Yang Diminta:
Dalam teks tentang rumah sajak Imansyah, apa alasan Imansyah membangun rumah sajak? Jelaskan dalam satu sampai tiga kalimat.

Teks yang Diberikan:
:::

Cerita Imansyah, Pegiat Literasi Asal Cirebon Bangun Rumah Sajak di Bandung

Meski terbatas pada teras kecil di depan rumahnya, Imansyah menyulap ruang sederhana itu menjadi perpustakaan mini

oleh Panji Prayitno diperbarui 26 Jan 2025, 01:58 WIB
Diterbitkan 26 Jan 2025, 01:53 WIB
Cerita Imansyah, Pegiat Literasi Asal Cirebon Bangun Rumah Sajak di Bandung
Imansyah Firman pegiat literasi asal Cirebon bangun rumah sajak di Bandung. (Ist)... Selengkapnya

Liputan6.com, Cirebon Imansyah Firman tak hentinya memberi edukasi terkait pentingnya menumbuhkan minat bakat anak pada seni sastra khususnya puisi.

Di sebuah gang sempit Kota Bandung, penulis kelahiran Cirebon itu rela membagi sebagian ruangannya menjadi rumah sajak. Menurut Imansyah, rumah sajak dibangun sebagai gerakannya di era digital.

:::

Baris Hasil Ekstraksi:
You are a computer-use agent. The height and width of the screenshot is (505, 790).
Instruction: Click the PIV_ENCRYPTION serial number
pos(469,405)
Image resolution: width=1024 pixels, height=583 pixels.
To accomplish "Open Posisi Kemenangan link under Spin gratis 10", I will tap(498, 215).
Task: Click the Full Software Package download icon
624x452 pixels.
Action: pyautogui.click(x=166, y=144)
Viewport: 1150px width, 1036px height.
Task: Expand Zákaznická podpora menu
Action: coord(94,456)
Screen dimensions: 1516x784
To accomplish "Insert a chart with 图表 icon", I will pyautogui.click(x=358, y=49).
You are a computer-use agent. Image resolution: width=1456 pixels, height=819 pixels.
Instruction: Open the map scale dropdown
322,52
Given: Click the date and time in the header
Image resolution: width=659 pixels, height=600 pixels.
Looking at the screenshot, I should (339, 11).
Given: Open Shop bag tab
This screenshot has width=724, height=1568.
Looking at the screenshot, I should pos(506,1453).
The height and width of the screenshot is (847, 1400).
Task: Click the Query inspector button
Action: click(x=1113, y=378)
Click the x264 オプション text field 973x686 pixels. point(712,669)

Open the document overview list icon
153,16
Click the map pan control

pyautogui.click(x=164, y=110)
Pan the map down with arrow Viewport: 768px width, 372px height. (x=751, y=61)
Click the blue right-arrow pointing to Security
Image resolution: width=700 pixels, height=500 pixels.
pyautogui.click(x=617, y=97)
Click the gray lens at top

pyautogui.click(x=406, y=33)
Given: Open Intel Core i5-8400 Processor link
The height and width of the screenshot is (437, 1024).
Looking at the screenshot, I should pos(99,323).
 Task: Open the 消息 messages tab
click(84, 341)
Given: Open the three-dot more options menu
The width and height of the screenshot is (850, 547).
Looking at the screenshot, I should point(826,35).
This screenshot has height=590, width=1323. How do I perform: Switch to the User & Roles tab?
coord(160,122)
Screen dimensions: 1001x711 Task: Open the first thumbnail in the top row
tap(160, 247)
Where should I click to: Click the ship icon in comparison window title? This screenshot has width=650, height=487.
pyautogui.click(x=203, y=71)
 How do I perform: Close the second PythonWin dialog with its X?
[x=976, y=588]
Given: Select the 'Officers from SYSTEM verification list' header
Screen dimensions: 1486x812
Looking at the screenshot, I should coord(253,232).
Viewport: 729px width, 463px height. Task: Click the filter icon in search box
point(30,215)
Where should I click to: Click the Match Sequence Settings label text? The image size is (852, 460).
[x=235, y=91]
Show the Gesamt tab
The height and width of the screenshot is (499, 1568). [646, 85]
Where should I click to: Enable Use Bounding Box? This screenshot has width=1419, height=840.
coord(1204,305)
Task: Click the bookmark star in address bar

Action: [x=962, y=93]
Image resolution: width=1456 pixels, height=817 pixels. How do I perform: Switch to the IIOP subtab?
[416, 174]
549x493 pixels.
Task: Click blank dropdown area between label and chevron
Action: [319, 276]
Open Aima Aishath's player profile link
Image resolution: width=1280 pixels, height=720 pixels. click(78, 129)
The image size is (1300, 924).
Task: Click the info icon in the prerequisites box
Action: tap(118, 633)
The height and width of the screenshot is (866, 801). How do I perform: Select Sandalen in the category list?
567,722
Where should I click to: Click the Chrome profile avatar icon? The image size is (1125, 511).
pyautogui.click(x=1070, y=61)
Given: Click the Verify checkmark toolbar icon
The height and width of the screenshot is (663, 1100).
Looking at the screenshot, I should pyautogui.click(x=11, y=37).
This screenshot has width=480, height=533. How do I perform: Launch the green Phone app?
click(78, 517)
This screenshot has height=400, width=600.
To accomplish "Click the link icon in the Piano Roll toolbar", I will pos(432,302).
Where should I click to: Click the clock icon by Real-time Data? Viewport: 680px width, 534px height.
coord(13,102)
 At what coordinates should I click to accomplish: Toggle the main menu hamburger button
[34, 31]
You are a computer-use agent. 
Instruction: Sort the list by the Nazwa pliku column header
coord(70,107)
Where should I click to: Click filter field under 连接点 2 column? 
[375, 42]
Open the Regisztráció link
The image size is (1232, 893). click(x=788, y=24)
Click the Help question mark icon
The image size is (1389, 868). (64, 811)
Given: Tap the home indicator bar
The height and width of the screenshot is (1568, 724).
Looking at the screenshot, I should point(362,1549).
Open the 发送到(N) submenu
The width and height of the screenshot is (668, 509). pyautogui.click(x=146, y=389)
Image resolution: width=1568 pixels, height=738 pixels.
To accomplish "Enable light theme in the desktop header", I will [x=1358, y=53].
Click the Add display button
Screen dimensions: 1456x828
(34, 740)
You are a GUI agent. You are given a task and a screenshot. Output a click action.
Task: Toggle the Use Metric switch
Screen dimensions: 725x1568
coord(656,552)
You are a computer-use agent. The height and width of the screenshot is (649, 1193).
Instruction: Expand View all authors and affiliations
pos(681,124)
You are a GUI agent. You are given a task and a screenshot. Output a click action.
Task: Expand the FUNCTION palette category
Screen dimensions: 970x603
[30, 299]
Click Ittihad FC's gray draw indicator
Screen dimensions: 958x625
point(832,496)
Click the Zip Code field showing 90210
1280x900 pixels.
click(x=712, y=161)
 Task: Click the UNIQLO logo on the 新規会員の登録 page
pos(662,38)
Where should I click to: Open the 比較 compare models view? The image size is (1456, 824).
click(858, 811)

:::

Jawaban Latihan:
Menurut Imansyah, rumah sajak dibangun sebagai gerakannya di era digital. Di sebuah gang sempit Kota Bandung, ia rela membagi sebagian ruangannya menjadi rumah sajak tersebut.